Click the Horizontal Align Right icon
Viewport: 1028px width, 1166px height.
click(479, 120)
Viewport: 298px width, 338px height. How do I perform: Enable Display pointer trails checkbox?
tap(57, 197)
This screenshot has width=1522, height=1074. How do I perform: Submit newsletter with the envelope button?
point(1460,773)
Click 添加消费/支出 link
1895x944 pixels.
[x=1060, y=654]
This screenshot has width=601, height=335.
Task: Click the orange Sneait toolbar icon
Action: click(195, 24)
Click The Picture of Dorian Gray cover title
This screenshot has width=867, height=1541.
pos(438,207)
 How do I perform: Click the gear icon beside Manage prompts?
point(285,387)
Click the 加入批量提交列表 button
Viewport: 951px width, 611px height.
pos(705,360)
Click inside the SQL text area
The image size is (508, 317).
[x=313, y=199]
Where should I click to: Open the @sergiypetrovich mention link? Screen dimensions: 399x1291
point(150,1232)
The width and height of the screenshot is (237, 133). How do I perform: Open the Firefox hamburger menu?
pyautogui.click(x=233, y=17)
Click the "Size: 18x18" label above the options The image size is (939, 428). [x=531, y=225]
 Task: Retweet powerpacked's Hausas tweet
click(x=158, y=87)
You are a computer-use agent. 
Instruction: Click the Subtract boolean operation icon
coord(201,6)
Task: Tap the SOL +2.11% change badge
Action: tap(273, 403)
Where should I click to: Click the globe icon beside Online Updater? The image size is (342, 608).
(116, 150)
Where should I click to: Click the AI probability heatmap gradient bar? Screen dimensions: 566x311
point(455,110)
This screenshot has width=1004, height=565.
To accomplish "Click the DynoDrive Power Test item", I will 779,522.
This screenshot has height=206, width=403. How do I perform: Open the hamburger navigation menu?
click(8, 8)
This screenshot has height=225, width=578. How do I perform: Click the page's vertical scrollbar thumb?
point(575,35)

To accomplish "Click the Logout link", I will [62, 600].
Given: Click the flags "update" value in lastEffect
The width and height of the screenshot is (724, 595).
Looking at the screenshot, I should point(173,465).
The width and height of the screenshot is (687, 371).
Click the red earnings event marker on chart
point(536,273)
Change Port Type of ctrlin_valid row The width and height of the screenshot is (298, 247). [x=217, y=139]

● ● ● ● ● ● ●

Restate all of the material above exactly as written.

COMPLETED TASK:
Click the Horizontal Align Right icon
Viewport: 1028px width, 1166px height.
click(479, 120)
Viewport: 298px width, 338px height. How do I perform: Enable Display pointer trails checkbox?
tap(57, 197)
This screenshot has width=1522, height=1074. How do I perform: Submit newsletter with the envelope button?
point(1460,773)
Click 添加消费/支出 link
1895x944 pixels.
[x=1060, y=654]
This screenshot has width=601, height=335.
Task: Click the orange Sneait toolbar icon
Action: click(195, 24)
Click The Picture of Dorian Gray cover title
This screenshot has width=867, height=1541.
pos(438,207)
 How do I perform: Click the gear icon beside Manage prompts?
point(285,387)
Click the 加入批量提交列表 button
Viewport: 951px width, 611px height.
pos(705,360)
Click inside the SQL text area
The image size is (508, 317).
[x=313, y=199]
Where should I click to: Open the @sergiypetrovich mention link? Screen dimensions: 399x1291
point(150,1232)
The width and height of the screenshot is (237, 133). How do I perform: Open the Firefox hamburger menu?
pyautogui.click(x=233, y=17)
Click the "Size: 18x18" label above the options The image size is (939, 428). [x=531, y=225]
 Task: Retweet powerpacked's Hausas tweet
click(x=158, y=87)
You are a computer-use agent. 
Instruction: Click the Subtract boolean operation icon
coord(201,6)
Task: Tap the SOL +2.11% change badge
Action: tap(273, 403)
Where should I click to: Click the globe icon beside Online Updater? The image size is (342, 608).
(116, 150)
Where should I click to: Click the AI probability heatmap gradient bar? Screen dimensions: 566x311
point(455,110)
This screenshot has width=1004, height=565.
To accomplish "Click the DynoDrive Power Test item", I will 779,522.
This screenshot has height=206, width=403. How do I perform: Open the hamburger navigation menu?
click(8, 8)
This screenshot has height=225, width=578. How do I perform: Click the page's vertical scrollbar thumb?
point(575,35)

To accomplish "Click the Logout link", I will [62, 600].
Given: Click the flags "update" value in lastEffect
The width and height of the screenshot is (724, 595).
Looking at the screenshot, I should point(173,465).
The width and height of the screenshot is (687, 371).
Click the red earnings event marker on chart
point(536,273)
Change Port Type of ctrlin_valid row The width and height of the screenshot is (298, 247). [x=217, y=139]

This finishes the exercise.